また、購入後に安全デバイスなどの機能を追加できるKINTO Unlimited(アンリミテッド)は23年1月にプリウスでスタートした。こちらの利用率(実際にアップグレードした利用者)は2%だが、小寺社長は「これが多いのか少ないのか、わからない。まだ利用開始から1年たらずでクルマに対するユーザーの満足度が高い(=だから利用率が伸びていないのかもしれない)。魅力的なオプションを用意できるかどうかが利用率の上昇につながるのではないか」と分析する。本来なら生産ラインで装着が必要な機能を後づけ感なく追加できるとの理由から、クルマ好きに支持されているそうだ。
さらに利用率を上げるため、9月1日から11月30日までにプリウス、ヤリス、ヤリスクロスのKINTO専用モデルに申し込んで12月31日までに契約を済ませたユーザーにアップグレード費用を最大8万円分サポートするキャンペーンが始まった。例えば7万7000円のデジタルキーなら実質無料となり、残りの3000円分を別アイテムに充当することもできる(いずれもJCBギフトカードで還元)。

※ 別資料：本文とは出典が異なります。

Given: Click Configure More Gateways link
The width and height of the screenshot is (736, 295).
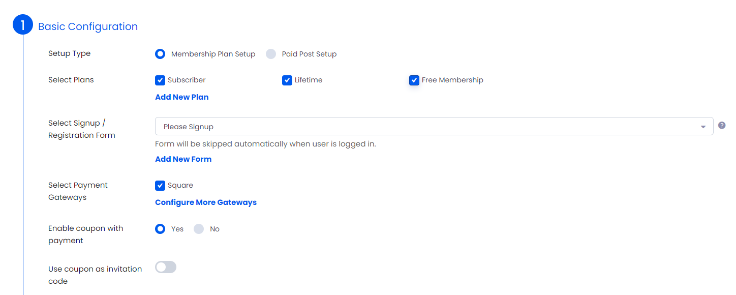Looking at the screenshot, I should click(206, 202).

ちなみにプリウスKINTO専用モデルには安全装備がパッケージ化されたプランが複数存在し、利用者の40%は最上級プランに申し込んでいるという。逆に30%のユーザーはオプションなしの素の状態で利用している。
このほか、今年度中にコネクティッド・ドライブトレーナーのバージョンアップを行い、月に1回のペースで利用者に運転のクセをフィードバックして安全運転の励行と運転技能の向上につなげる考えだ。
今年6月からプリウスを対象に開始した「これなにガイド」は車内をスマホで写すと各種スイッチの機能説明が動画などで見られる。10月にはヤリス、12月にはヤリスクロスも対象に加わる予定だ。これはKINTOが開発したものだが、トヨタも興味を示していて他車でも対応できないか打診があったという。
今期なんとか黒字をめざし、来期からは先行投資の回収をめざす小寺社長は「我われは製造業とは違うので、利用者が増えれば収益につながる」「利用が終わって戻ってきたクルマの程度が想定以上に良いケースもあり、キレイに乗り続けた利用者に何らかの還元をできないか考えたい」と話す。